Some have said the originals are warmer but not as detailed. I would have to agree, but that misses the point entirely: take out the warmth — the fullness that makes the original pressings sound so right — and you of course hear more detail, as the detail region is no longer masked by all the stuff going on below it.
Want to hear detail? Disconnect your woofers — you’ll hear plenty of detail all right!
Keep that in mind when they tell you at the store that the record you brought in is at fault, not their expensive and therefore “correct” equipment. I’ve been in enough of these places to know better. To mangle another old saying, if you know your records, their excuses should fall on deaf ears.
More on the Classic
The Classic is not a bad record. It has very good extension up top, and mostly sounds correct, albeit in a modern way. If you’re not too particular and are looking for a copy for around thirty bucks, it’s hard to fault. If you have a modest stereo system by all means buy the Classic; what the originals do better is not going to be easy for a modest system to reproduce. It takes piston power and a seriously treated room, both of which are expensive and hard to achieve.
TRACK LISTING
Side One
Slip Kid
However Much I Booze
Squeeze Box
Dreaming From the Waist
Imagine a Man
Side Two
Success Story
They Are All in Love
Blue Red and Grey
How Many Friends
In a Hand or a Face
Rolling Stone Review
Excerpts
BY Dave Marsh | November 20, 1975
By now, a nonopera by the Who is its own kind of concept album. While The Who by Numbers pretends to be a series of ten unconnected songs, it’s really only a pose; there’s not a story line here, but there are more important unities — lyrical themes, musical and production style, a sense of time and place…

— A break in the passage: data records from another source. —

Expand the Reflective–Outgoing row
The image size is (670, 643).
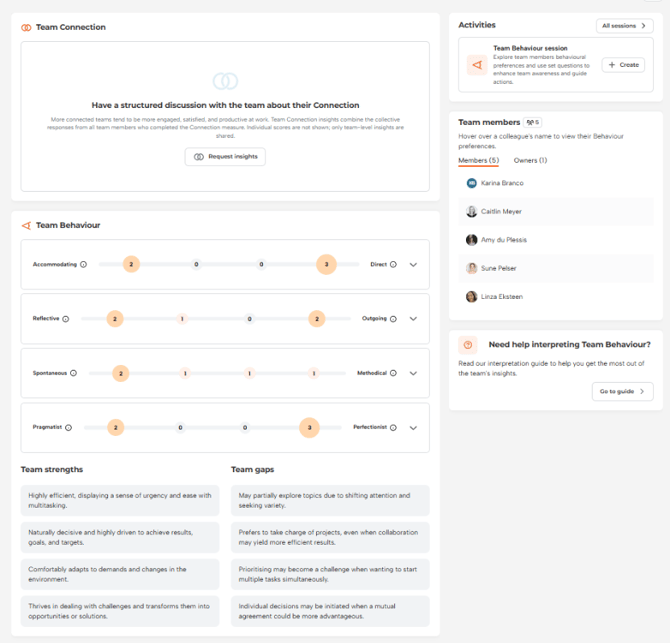click(413, 319)
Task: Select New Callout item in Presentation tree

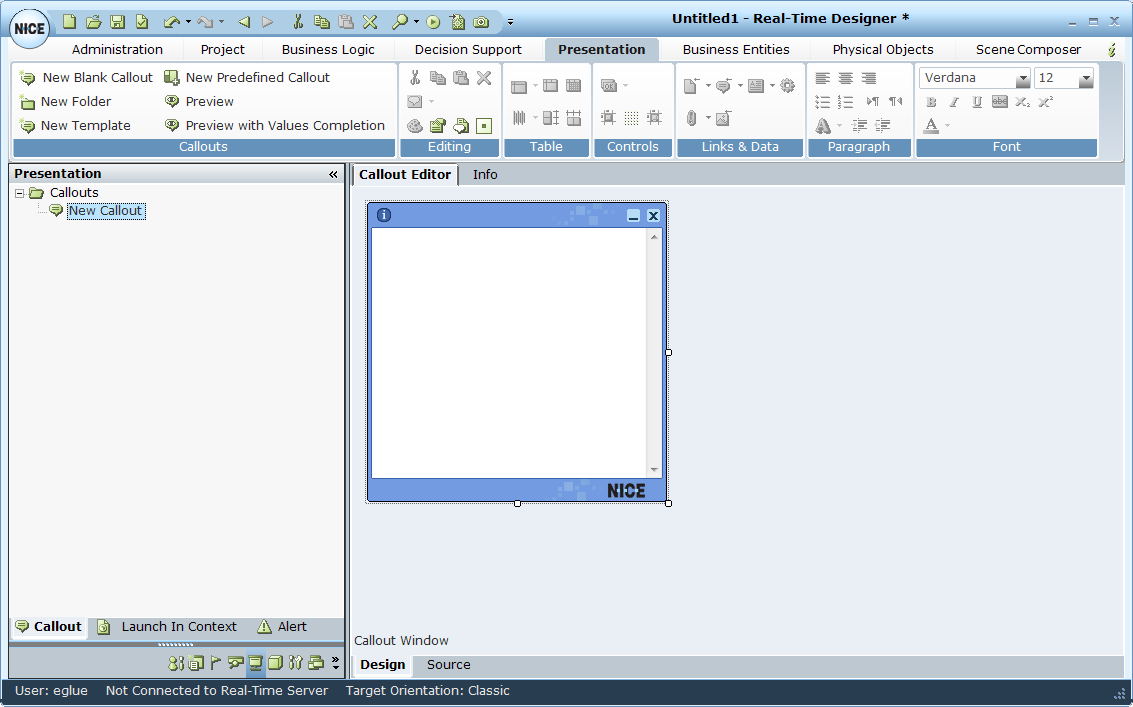Action: [105, 211]
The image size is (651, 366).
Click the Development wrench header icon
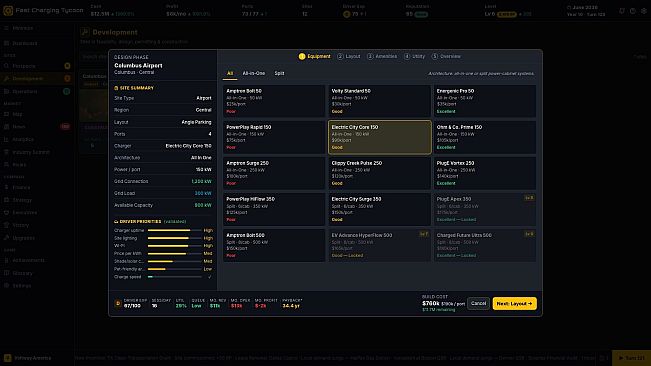85,32
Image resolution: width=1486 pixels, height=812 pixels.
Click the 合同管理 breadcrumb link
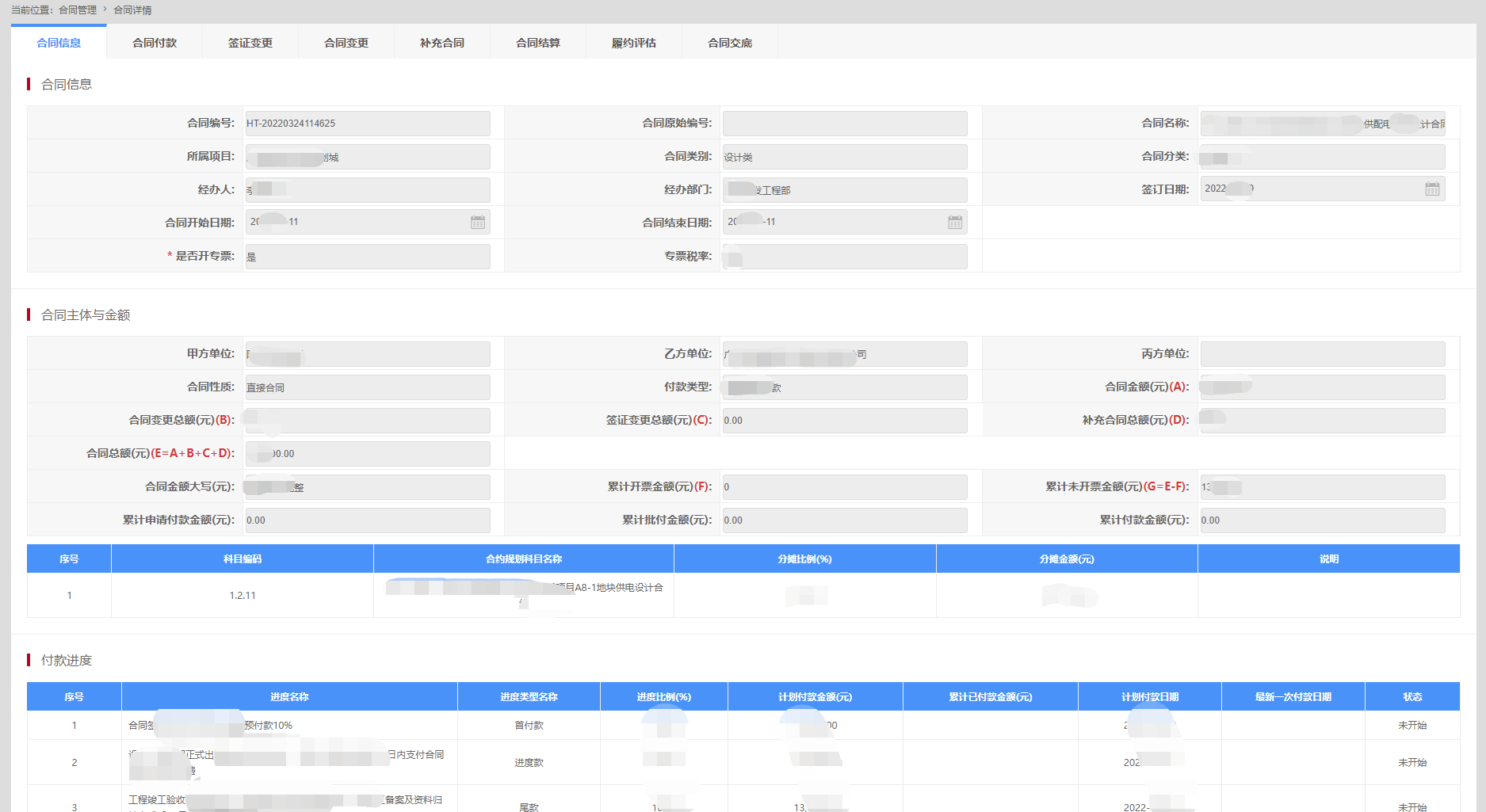(78, 10)
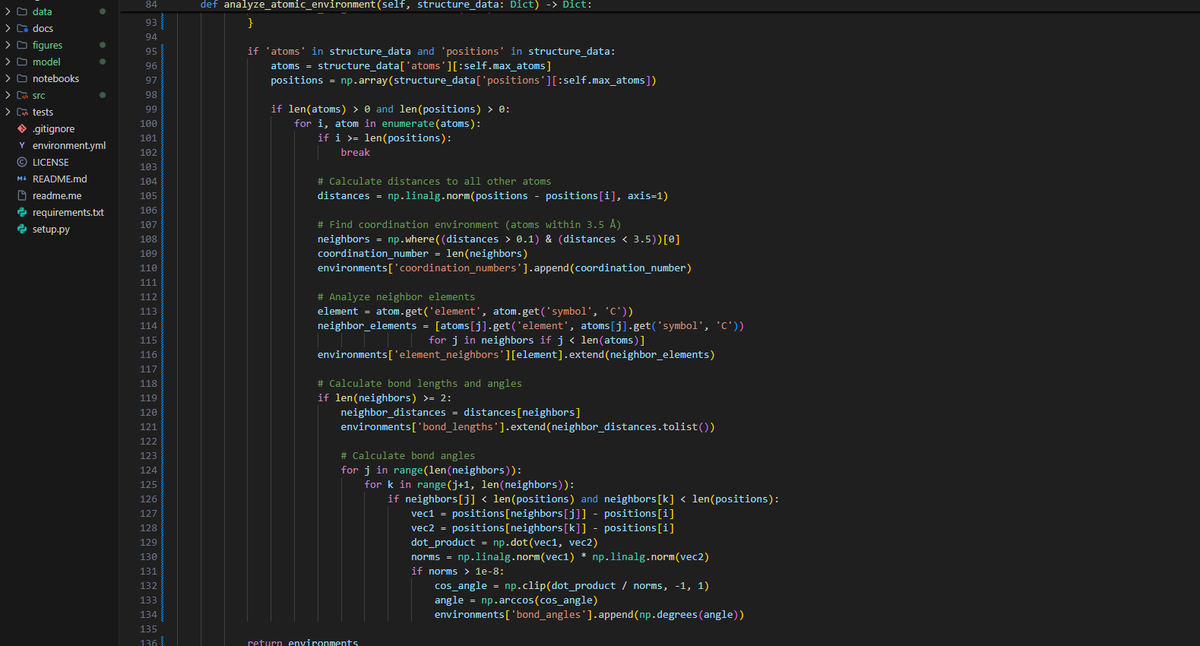Screen dimensions: 1200x646
Task: Click the plain file icon beside readme.me
Action: [22, 195]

The rock operas were Townshend’s ultimate means of expressing his idea of rock and its place in the world, but the very notion was anathema to fans of “Substitute” and “My Generation.” Even if those works garnered the Who a legion of new fans (many of whom, Townshend once wrote me, “think the name of the group’s Tommy and that the opera’s the Who”), the hardcore of old admirers fired so many charges of pretension and evisceration at Tommy that Townshend felt the need to retrench. The result was Who’s Next, a blistering anticoncept work and a masterpiece. After Quadrophenia, a much more flawed work than Tommy, though in many ways a braver one, he has felt the need again.
But The Who by Numbers isn’t what it seems. Without broadcasting it, in fact while denying it, Townshend has written a series of songs which hang together as well as separately. The time is somewhere in the middle of the night, the setting a disheveled room with a TV set that seems to show only rock programs. The protagonist is an aging, still successful rock star, staring drunkenly at the tube with a bottle of gin perched on his head, contemplating his career, his love for the music and his fear that it’s all slipping away. Every song here, even the one non-Townshend composition, John Entwistle’s “Success Story,” fits in. Always a sort of musical practical joker, Townshend has now pulled the fastest one of all, disguising his best concept album as a mere ten-track throwaway…
From “My Generation” to The Who by Numbers, time and aging have been Townshend’s obsession, as if he were trying to live down the statement that made him famous: “Hope I die before I get old.” If this is his most mature work, that’s because he has finally admitted that there is no way out, which is a darker and deeper part of the same thing. Typically, the Who face the fact without flinching. Indeed, they may have made their greatest album in the face of it. But only time will tell.